Something was bothering me about Katherine Heigl for most of the way through Killers. There was something about her and her character’s relationship with Ashton Kutcher’s character that just didn’t ring true. At one point, it was all I could do to stay in my seat and not stop the movie to ask the dozen or so people in the cinema if any of them know what I was talking about. Her character, Jen / Jenny / Jennifer, either seemed far too old for Kutcher’s character, Spencer, or Spencer was far too young. As it turns out, they’re the same age in real life, which makes sense because in the movie, they look the same age, too. It was confusing the hell out of me.

Then it came to me. They look the same age. But they don’t sound the same age because Katherine Heigl sounds like Katey Sagal, the woman who played Al Bundy’s wife, Peggy, in Married With Children and that was what was throwing me out.

Unfortunately, this realisation didn’t happen until about 80 minutes in and while my mind had been elsewhere trying to figure out this conundrum, absolutely nothing of interest happened on the screen. Absolutely. Nothing.

Spencer is an assassin. Jen is on holiday with her parents (Tom Selleck and Catherine O’Hara). The two meet, fall instantly in love, Spencer packs in the killing but not before confessing his deadly secret to a drunken Jen who, yep you guessed it, falls asleep at the key moment. And I really can’t stress how instantly they fall in love. It’s more instant than instant coffee. They were strangers when I started eating a nacho and that nacho was still partially intact and full of crunch by the time they declared their undying to each other. Director Robert Luketic is clearly in a hurry. So much so, we need to dispense with motivation, continuity and establishing character. The thing is, Luketic is something of a King of the Guilty Pleasure. He has the awesome Legally Blonde and the not anywhere near as good but still pretty enjoyable Win a Date With Tad Hamilton under his belt. He should know what he’s doing.

Anyhoo, three years later, someone wants to get architect / designer / whatever Spencer back in the killing business, he ends up with a $20 million bounty on his head and everyone who Spencer and Jen had thought of as friends and neighbours is a potential assassin.

There’s lots here that’s supposed to be funny. Jen’s timid reaction to a gun is meant to be funny. Jen’s mom drinking bloody mary’s for breakfast is probably meant to be hilarious.

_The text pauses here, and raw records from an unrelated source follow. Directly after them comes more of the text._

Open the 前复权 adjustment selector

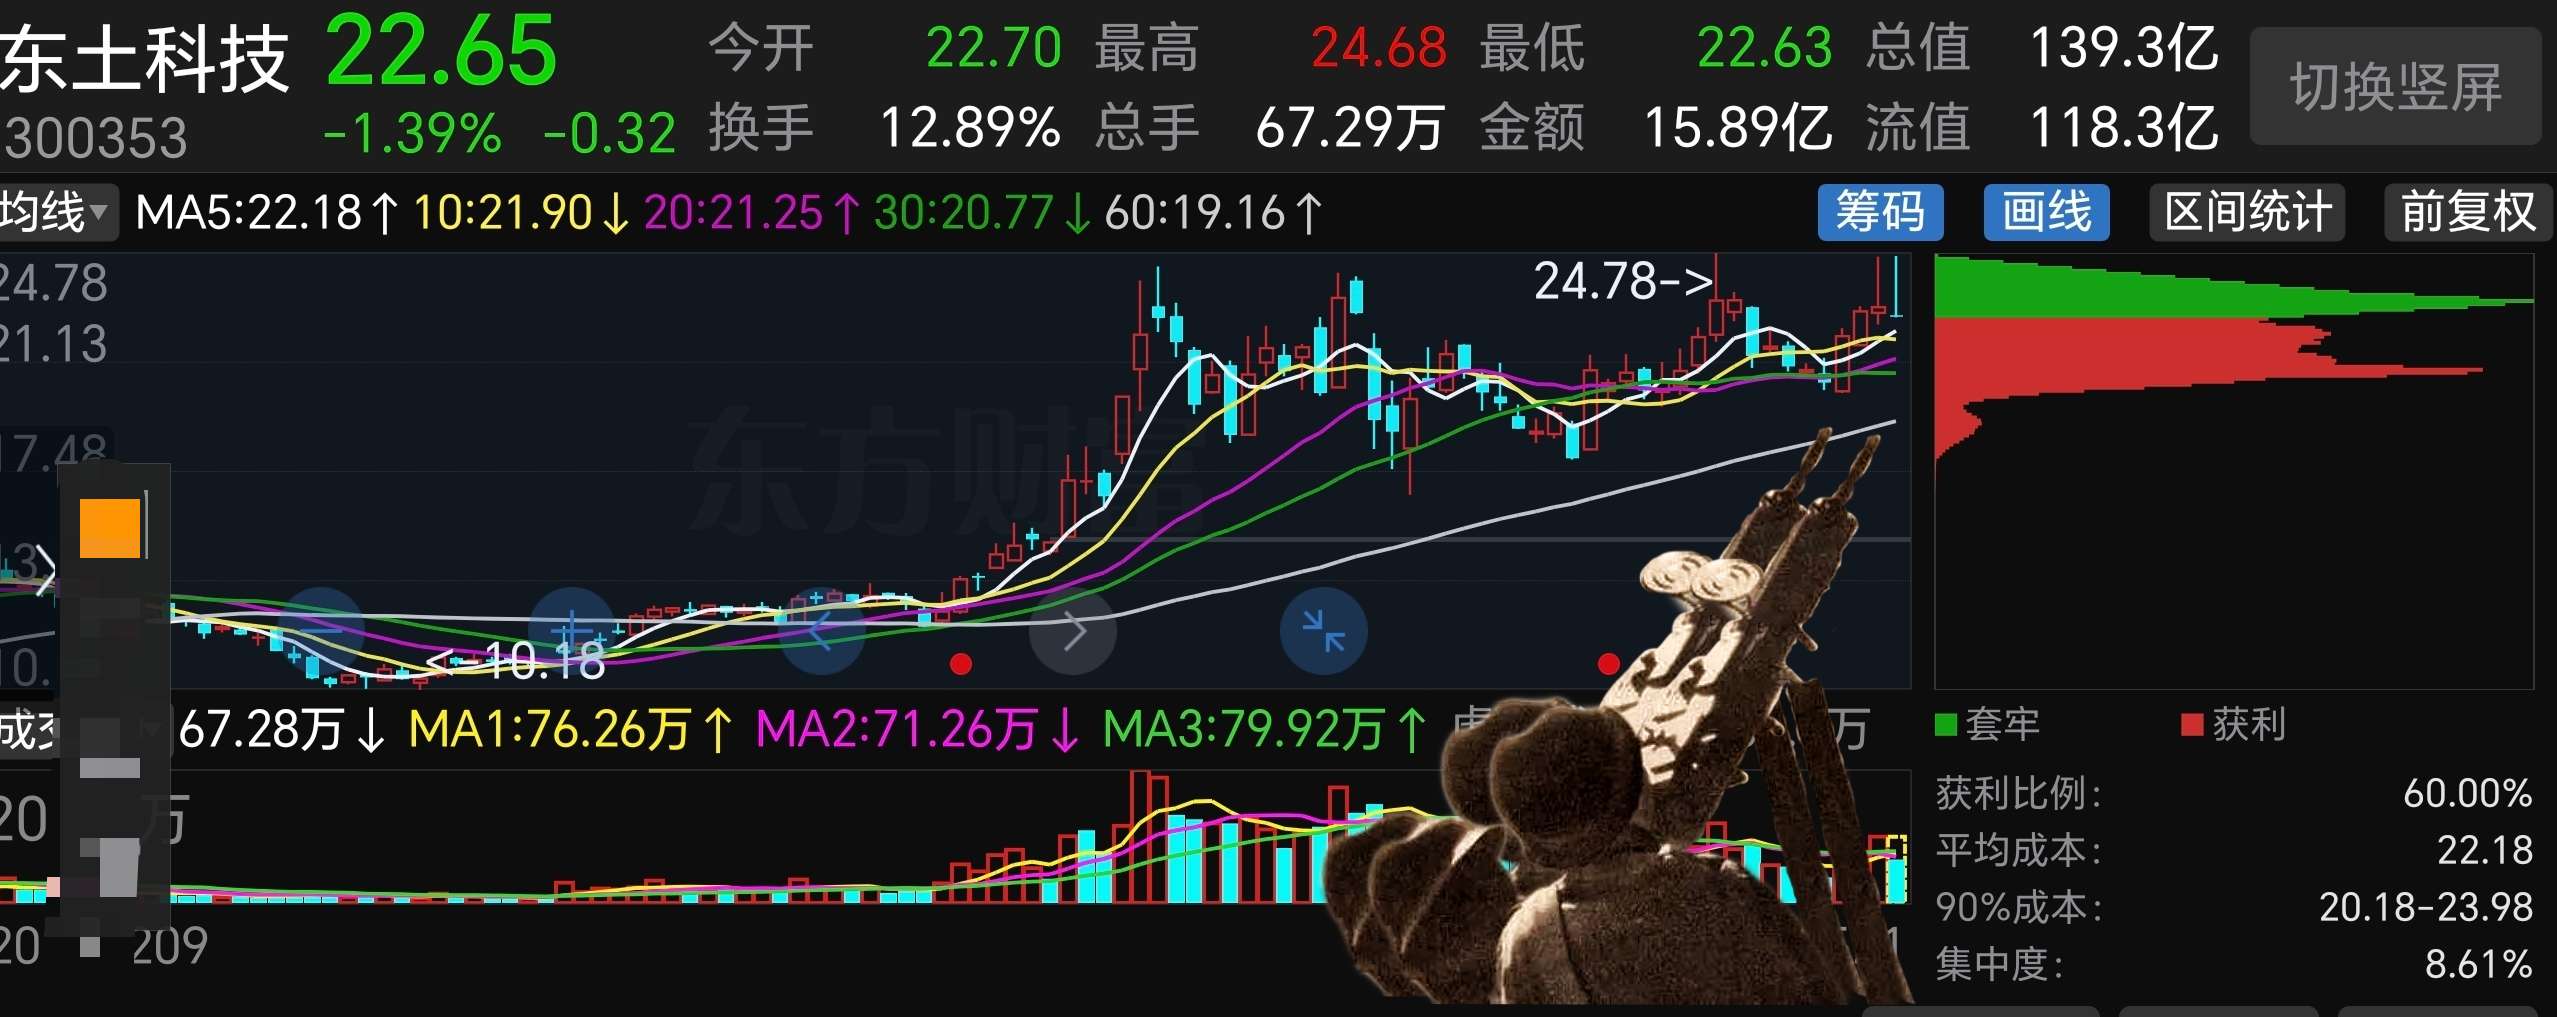pos(2468,212)
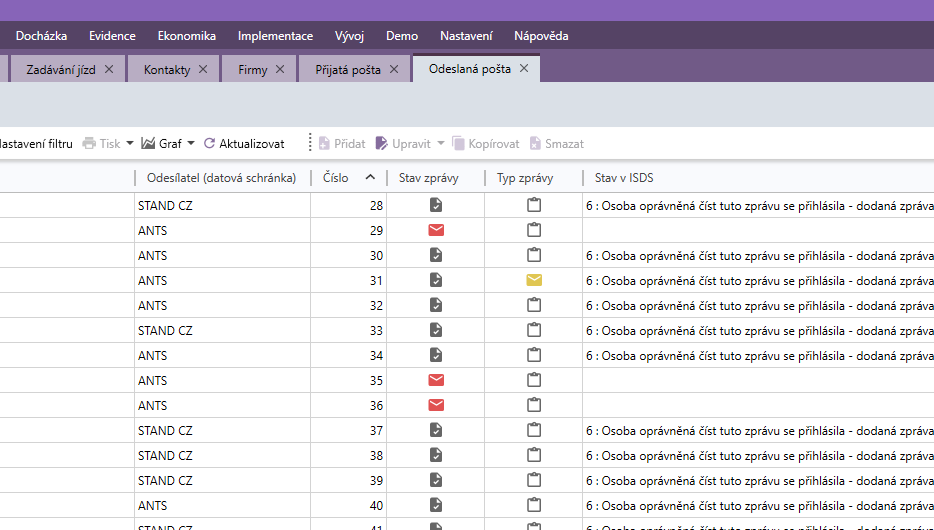Click yellow envelope type icon in row 31

[533, 280]
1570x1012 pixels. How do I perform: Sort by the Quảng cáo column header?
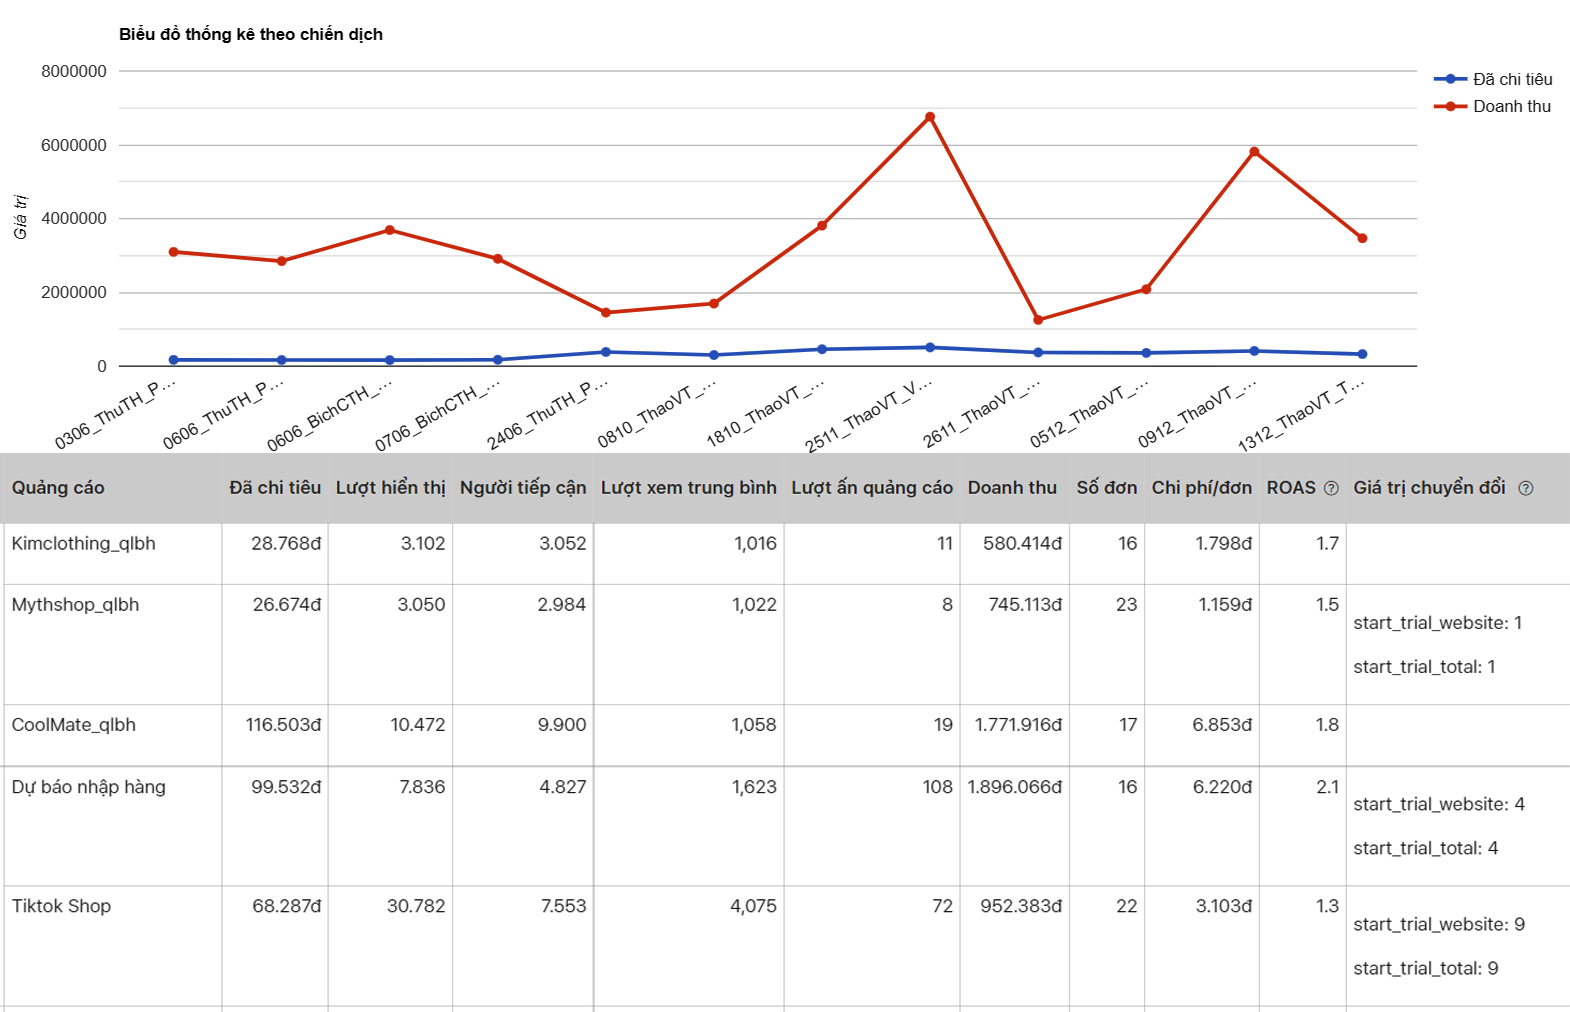[58, 488]
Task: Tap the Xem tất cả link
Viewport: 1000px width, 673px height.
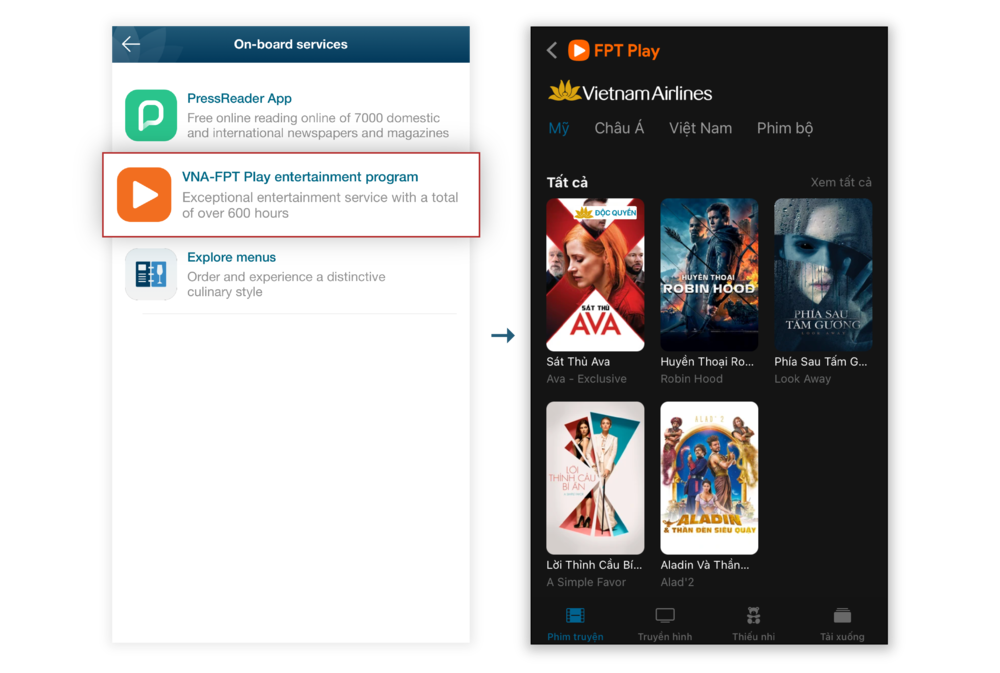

The purpose of Tom Selleck talking about bushy moustaches is surely there to threaten the stitching on our sides and the whole idea of assassins in suburbia is clearly an attempt to necessitate the use of special knickers. It’s knowing, it’s post-modern, it’s sarcastic and it’s just not funny.

Kutcher and Heigl / Peggy Bundy have no on screen chemistry and in no two successive scenes do they remain true to their characters. Spencer is a $20 million dollar assassin, who bricks it against tubby contemporary. Jen is holding a gun like it’s a sweaty sock one moment and then happily pulling the trigger the next. It’s just a mess.

It comes close, but it’s not entirely without merit. The first action scene when a neighbour turns bounty hunter is pretty well done. But everything else has been done before and been done better and with more care and affection and originality and been done recently enough for us all to demand better.